Armed with that, you can plan for what I prefer to call “freedom spending,” the spree you will go on when things seem normal and you feel free to move forward unconstrained. This is where you start to budget for the trips, the concert tickets, the meals out and the shopping you want to treat yourself to once pandemic restraints are gone.
If you’re lucky enough to have pandemic-fueled savings — like the elimination of commuting costs — look at setting aside some of those gains to pre-fund your freedom spend. Use this to help set your limits, so that freedom spending is truly freeing, and that you don’t face the cruel revenge that credit-card companies can inflict when you overspend.

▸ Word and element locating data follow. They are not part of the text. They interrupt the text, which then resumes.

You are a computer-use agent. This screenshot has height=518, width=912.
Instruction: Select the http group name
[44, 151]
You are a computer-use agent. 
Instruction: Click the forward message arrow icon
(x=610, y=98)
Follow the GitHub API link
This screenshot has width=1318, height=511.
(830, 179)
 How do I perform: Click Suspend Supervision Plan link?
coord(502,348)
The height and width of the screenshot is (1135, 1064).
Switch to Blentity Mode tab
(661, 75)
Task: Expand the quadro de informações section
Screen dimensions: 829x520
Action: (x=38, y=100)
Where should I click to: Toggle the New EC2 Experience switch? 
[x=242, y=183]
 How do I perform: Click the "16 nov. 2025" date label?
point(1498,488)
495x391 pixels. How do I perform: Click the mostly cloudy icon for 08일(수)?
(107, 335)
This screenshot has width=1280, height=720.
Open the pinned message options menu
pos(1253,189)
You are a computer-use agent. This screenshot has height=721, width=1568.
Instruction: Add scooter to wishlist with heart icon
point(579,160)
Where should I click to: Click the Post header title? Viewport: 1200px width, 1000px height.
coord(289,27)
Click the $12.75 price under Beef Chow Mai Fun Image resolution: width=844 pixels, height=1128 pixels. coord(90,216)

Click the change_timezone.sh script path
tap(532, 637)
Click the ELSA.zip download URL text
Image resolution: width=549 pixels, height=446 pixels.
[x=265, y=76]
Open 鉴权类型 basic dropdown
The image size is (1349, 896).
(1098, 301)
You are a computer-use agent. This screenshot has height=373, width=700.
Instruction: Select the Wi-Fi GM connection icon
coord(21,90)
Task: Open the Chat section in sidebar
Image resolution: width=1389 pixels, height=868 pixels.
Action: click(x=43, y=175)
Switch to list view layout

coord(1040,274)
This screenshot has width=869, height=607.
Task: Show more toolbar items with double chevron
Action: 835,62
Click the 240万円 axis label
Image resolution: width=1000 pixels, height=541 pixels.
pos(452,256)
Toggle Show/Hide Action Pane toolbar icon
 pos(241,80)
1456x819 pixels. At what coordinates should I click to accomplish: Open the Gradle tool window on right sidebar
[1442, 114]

Look, too, at your own emotions and try to gain control of them before they trigger you. The issue with “doom spending” midpandemic or revenge/freedom spending later is that there is a big difference between doing something once because it makes you feel better and going on an uncontrolled splurge.
If you are fortunate enough to make it through the pandemic without significant financial challenges, don’t create problems for yourself just because you need to blow off some steam and stretch your legs.
Free spending often comes with its own vengeance; don’t let revenge spending set you up to face that retribution.